[Record set]
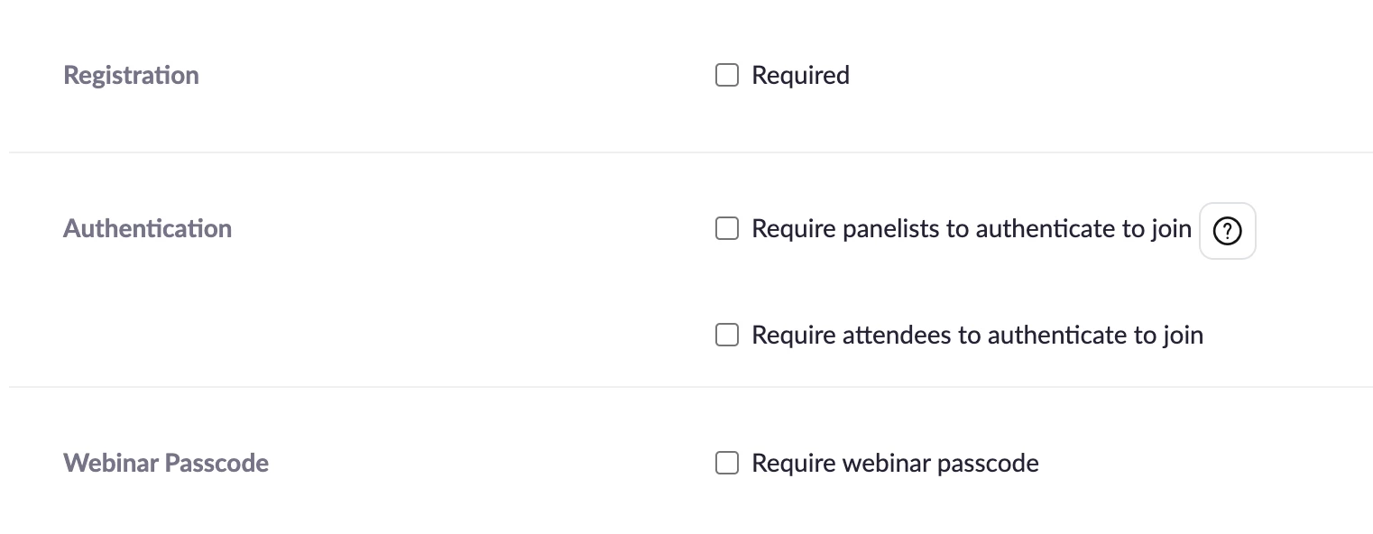This screenshot has width=1373, height=534.
Task: Force attendees to authenticate before joining
Action: 726,336
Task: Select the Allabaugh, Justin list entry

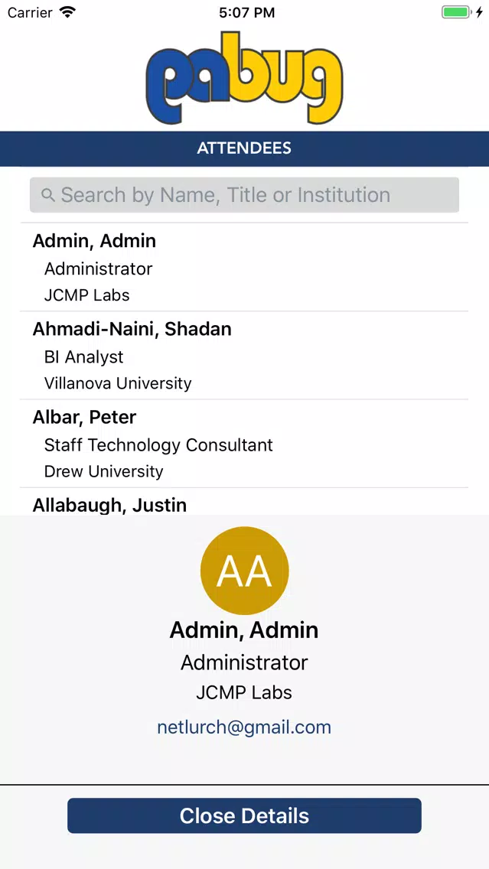Action: click(245, 502)
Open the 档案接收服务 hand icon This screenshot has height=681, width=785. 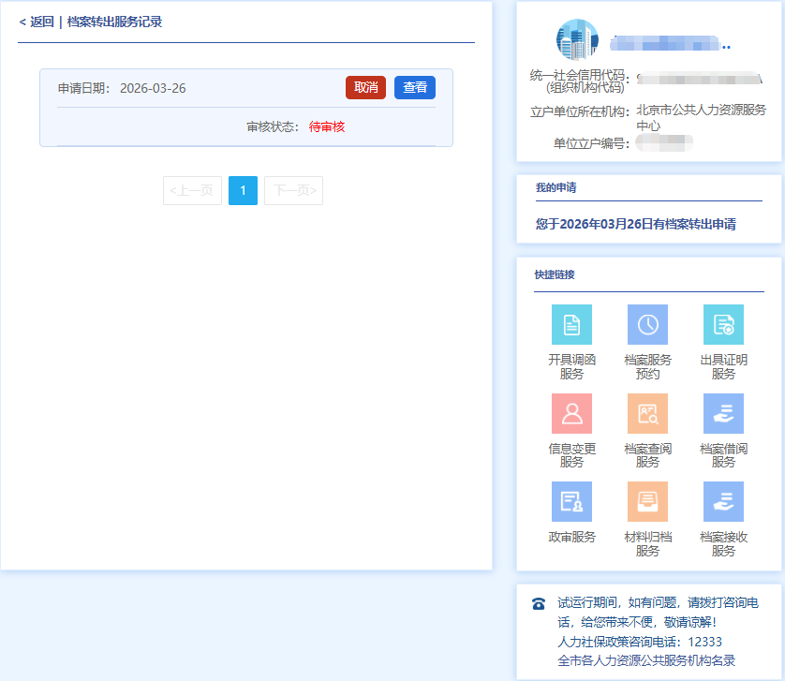pos(723,501)
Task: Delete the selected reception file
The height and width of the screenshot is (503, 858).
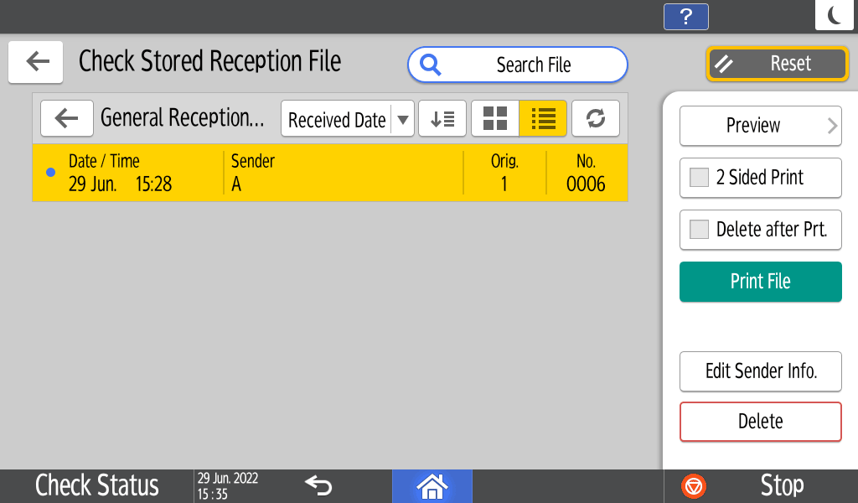Action: point(760,422)

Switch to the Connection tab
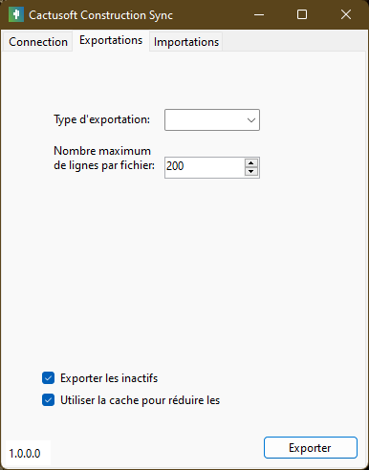click(x=38, y=42)
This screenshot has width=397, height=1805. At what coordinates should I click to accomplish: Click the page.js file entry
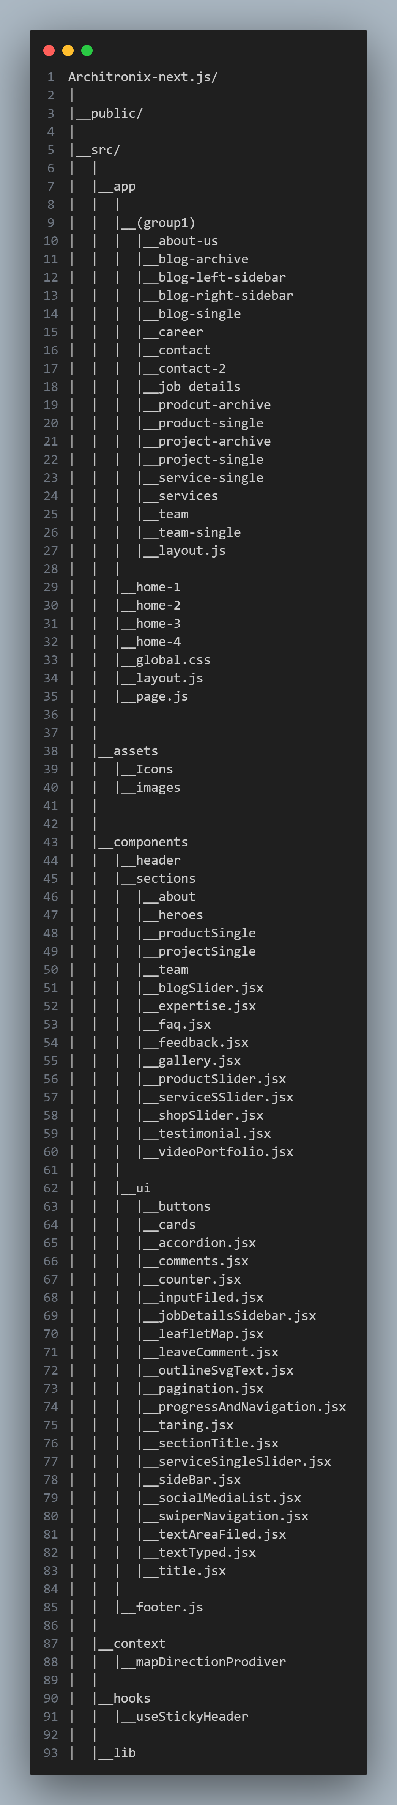(x=162, y=696)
[/Record set]
Every line from the one that contains "The height and" through the end of the records above is to be reproduced exactly; no picture goes in the copy.

The height and width of the screenshot is (503, 858).
Action: point(760,422)

Switch to the Connection tab
click(x=38, y=42)
This screenshot has width=397, height=1805. At what coordinates should I click to accomplish: Click the page.js file entry
(x=162, y=696)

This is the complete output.